In 15 years at Case Western Reserve University in Cleveland, systems engineer Jim Nauer has been involved in six major beta tests. In each case, Nauer was motivated by the failure of existing technology to meet Case's technology or business needs. For example, in the mid-1990s, the university beta-tested a native version of Novell NetWare that ran on Apple's PowerPC platform. Nauer was excited about the product's potential.
"It meant guaranteed hardware compatibility and plug-and-play device drivers, and in those days, there was quite a bit of voodoo involved in getting Ethernet and SCSI cards configured correctly," he says. "You didn't just pull [the network operating system] out of the box and click through a wizard to install it."
The beta product worked beautifully, he says. Unfortunately, Apple decided not to develop it commercially. "It would have been really neat if they'd finished debugging it and it solved some of our issues," he says. "But it didn't come to pass."
As Nauer has found, during the Apple beta and his other more successful tests, there are numerous benefits to being a beta tester. The most important is the ability to get your hands on cutting-edge technology to gain a competitive advantage.

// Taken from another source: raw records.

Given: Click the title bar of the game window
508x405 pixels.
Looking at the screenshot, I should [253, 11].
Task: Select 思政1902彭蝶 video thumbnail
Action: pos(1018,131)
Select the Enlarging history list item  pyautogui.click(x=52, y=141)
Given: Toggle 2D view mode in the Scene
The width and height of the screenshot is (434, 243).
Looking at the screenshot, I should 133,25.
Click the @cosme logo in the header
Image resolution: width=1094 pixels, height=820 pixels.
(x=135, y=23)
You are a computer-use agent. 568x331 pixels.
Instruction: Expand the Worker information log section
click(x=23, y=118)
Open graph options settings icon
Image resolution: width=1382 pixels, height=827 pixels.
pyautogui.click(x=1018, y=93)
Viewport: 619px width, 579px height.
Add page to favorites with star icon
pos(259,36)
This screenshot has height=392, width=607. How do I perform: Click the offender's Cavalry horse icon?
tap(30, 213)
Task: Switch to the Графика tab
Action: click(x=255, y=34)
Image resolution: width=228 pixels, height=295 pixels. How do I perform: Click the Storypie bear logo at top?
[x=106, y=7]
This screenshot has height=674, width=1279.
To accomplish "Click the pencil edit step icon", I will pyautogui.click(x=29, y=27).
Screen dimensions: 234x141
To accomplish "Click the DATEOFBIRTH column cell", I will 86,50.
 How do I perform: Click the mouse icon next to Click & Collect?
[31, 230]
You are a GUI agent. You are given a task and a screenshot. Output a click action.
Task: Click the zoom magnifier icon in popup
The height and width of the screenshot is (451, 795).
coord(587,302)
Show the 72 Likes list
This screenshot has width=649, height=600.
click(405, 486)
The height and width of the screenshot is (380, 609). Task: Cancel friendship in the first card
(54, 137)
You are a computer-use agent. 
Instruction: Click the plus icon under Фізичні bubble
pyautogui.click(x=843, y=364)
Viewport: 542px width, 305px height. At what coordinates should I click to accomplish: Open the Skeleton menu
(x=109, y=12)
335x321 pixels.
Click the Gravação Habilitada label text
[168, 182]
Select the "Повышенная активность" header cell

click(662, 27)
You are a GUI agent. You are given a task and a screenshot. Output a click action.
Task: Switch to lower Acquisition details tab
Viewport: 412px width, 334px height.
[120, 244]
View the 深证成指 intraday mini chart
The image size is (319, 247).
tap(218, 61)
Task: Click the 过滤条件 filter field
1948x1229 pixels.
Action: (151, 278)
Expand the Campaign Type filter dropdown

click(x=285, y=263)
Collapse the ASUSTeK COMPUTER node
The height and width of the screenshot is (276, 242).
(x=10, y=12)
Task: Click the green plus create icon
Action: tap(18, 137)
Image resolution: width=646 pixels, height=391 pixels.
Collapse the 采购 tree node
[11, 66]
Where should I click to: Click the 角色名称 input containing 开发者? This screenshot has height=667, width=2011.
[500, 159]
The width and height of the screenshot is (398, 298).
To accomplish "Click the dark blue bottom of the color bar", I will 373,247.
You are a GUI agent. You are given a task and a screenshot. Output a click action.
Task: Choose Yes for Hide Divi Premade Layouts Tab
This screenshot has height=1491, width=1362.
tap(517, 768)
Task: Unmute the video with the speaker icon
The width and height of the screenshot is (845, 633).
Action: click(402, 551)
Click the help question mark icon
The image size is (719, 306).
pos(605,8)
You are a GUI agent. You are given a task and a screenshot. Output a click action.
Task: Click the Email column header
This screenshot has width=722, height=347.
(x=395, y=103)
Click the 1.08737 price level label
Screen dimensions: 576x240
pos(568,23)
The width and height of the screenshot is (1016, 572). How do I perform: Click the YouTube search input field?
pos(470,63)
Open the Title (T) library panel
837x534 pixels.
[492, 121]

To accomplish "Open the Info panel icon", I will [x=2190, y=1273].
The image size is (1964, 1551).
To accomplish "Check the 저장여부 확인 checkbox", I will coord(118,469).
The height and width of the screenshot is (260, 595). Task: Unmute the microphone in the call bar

However, be prepared to deal with the frustrations, the resource demands and the possible disappointments that accompany the experience. Not only does beta testing stretch the resources of IT staff members, but it also can try their patience, as they are, after all, working with buggy products. Vendor approaches to beta testing can range from very organized to haphazard, and your own testing and bug-reporting process has to be rigorous.
As Nauer found with the Apple beta, there's no guarantee the product will ever hit the market. Still, Nauer says Case Western came out a winner. "It enabled us to get our hands on NetWare 4.1 code before we had the PC native version," he says. "We got knowledge and experience we were able to apply elsewhere."
In fact, other beta testers report that even when things go wrong, they still feel the pros outweigh the cons. Reasons include early access to new technology that can solve long-standing problems, the opportunity to influence product development and a direct line to code engineers.
"You're doing it because you have a vision; you want to beat the guy down the street and improve your revenues quarter over quarter,'' says Louis Barton, executive vice president at Cullen/Frost Bankers in San Antonio.